Três. Em 2011, Portugal afundava-se no estado de pré-falência, que trouxe ao país a Troika e que obrigou as finanças públicas (e, com estas, as privadas) a uma retração violenta. A auto-estima nacional estava em baixo, os políticos discutiam. A crise era a palavra-chave de todas as notícias. Nesse exato momento, a CVRVV lançou a campanha: “Há quem puxe pelo País”. O impacto que a campanha teve funda-se precisamente na sua capacidade em comunicar energia, quando o País se afundava no desalento e na revolta. Associámos o Vinho Verde à resiliência, à capacidade de um País de se reinventar e encontrar na exportação a resposta para as enormes dificuldades do mercado interno. Teria sido mais fácil fazer comunicados a falar de desgraça? Claro que sim e era o que alguns reclamavam.  O tempo provou que a opção que fizemos foi a mais avisada.

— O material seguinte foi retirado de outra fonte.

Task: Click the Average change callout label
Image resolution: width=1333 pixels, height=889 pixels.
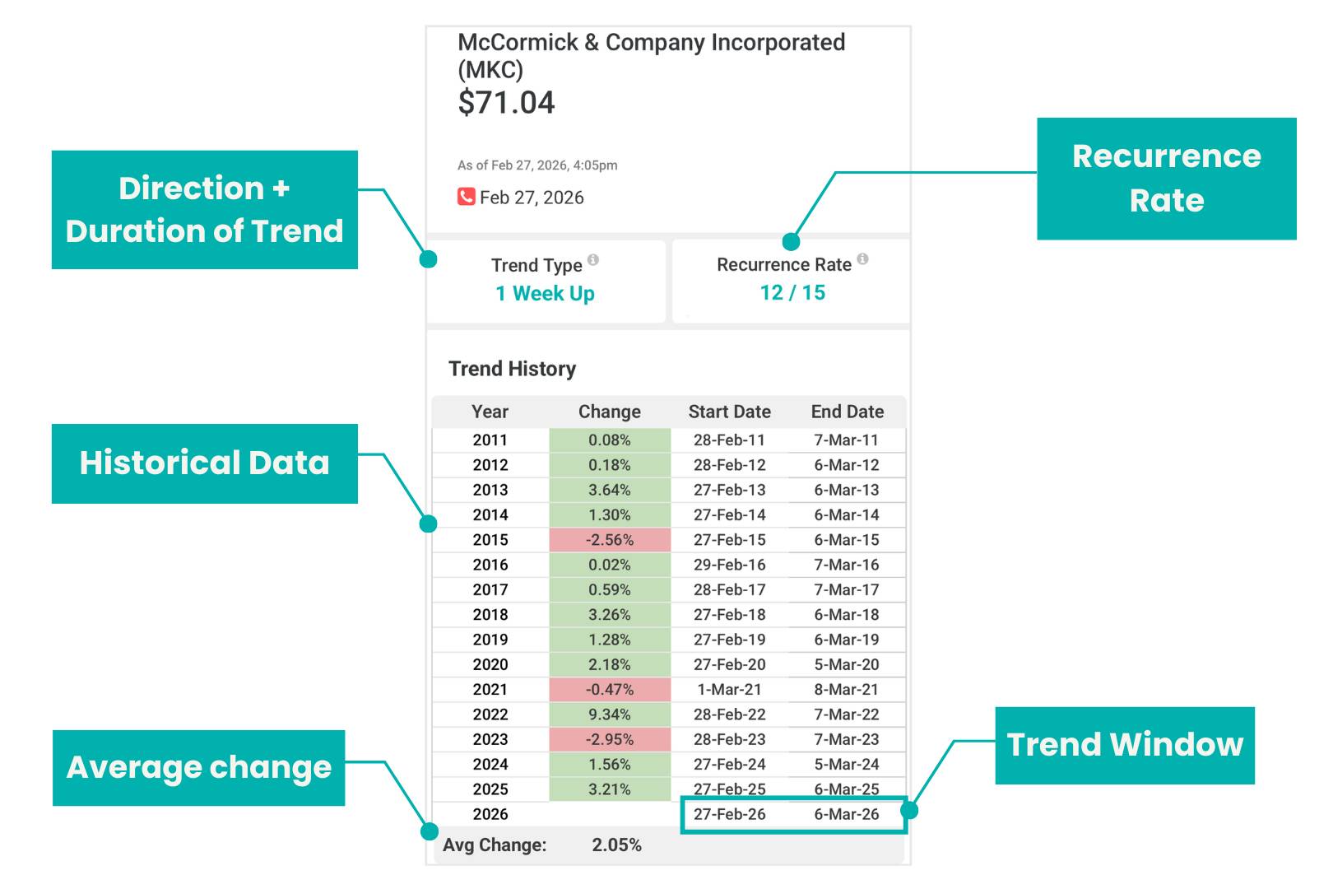Action: [x=198, y=767]
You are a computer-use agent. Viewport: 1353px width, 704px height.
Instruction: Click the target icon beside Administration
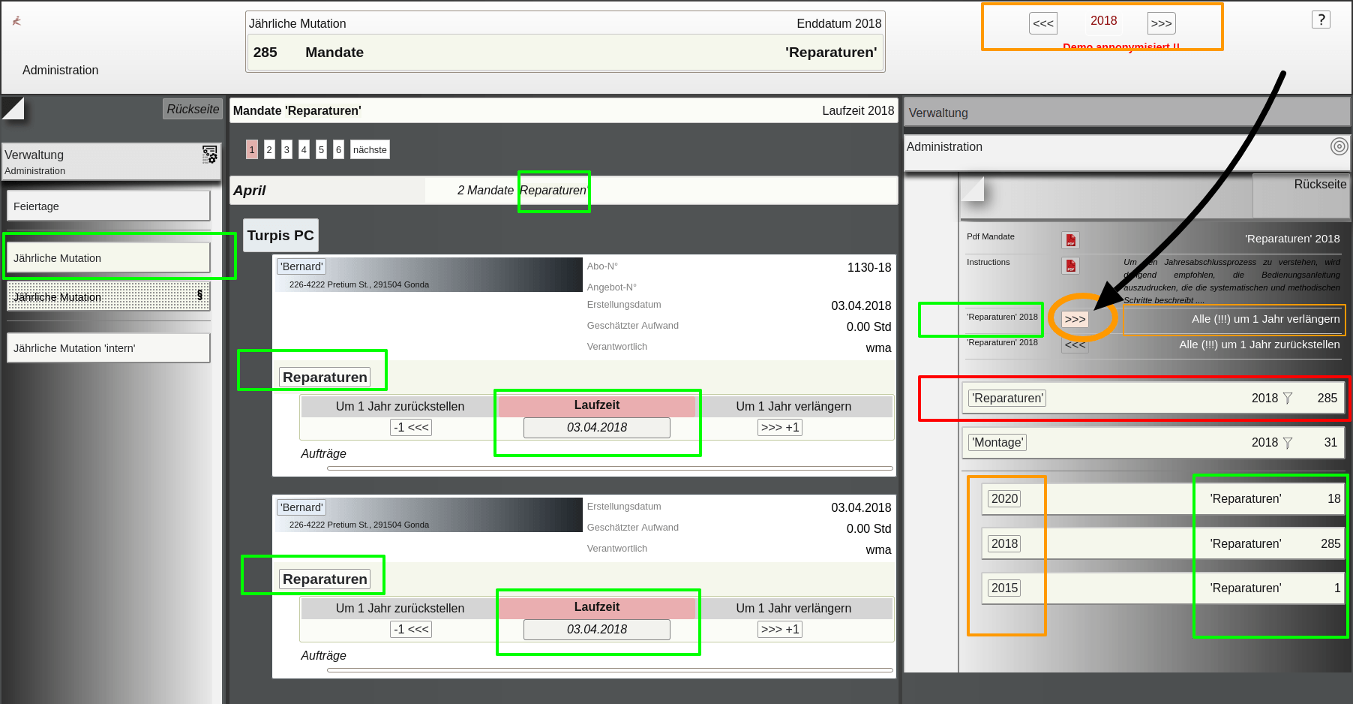(1339, 146)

Quatro. Desengane-se se acha que, com notícias negativas, vamos recuperar por via dos políticos o que o mercado nacional nos tirou. Em primeiro lugar porque essa sensibilidade existe e os problemas têm sido transmitidos. O Ministério da Agricultura lançou em 2020 duas medidas de apoio e tem outras em preparação. Em segundo, porque as reclamações têm de ser tecnicamente fundamentadas: não pode uma região reclamar apoios e chegar ao Terreiro do Paço e apresentar dados de aumentos de vendas. Não pode o País reclamar retiradas de vinho do mercado num momento em que o preço do granel não desce. Em terceiro, porque a nossa situação não é comparável à dos restaurantes. Estestêm uma crise avassaladora que varre todo o setor. Nós temos uma situação de disparidade de resultados que está a ser tratada no Ministério da Agricultura, mas que seria imediatamente desacreditada se viéssemos a público clamar pela desgraça do setor.

Cinco. Então fazer o quê? Em primeiro lugar, comunicar algo que é factual e imbatível. Este pode ser o ano mais difícil da nossa geração, mas 2020 foi também o ano de uma grande vindima de qualidade. Vamos entrar em 2021 com grandes vinhos para levar ao mercado. Depois, perceber que o vinho responde precisamente àquilo que as pessoas mais procuram neste momento. O vinho leva-nos para o convívio, para a gastronomia, para a descontração, para a alegria, para o simples prazer de viver e de viver em companhia. No triste ano que vivemos, tudo isto são sentimentos aspiracionais. E, finalmente, sim, sem dúvida alguma, afirmar que o vinho português é um setor histórico e competitivo, um setor que exporta, que gera riqueza no interior, um setor que vai à luta, um setor que já passou por momentos piores do que estes e venceu. E venceu com gerações que não tinham metade da preparação nem dos meios que nós temos. Era o que faltava se a nossa geração não era capaz de fazer melhor!”.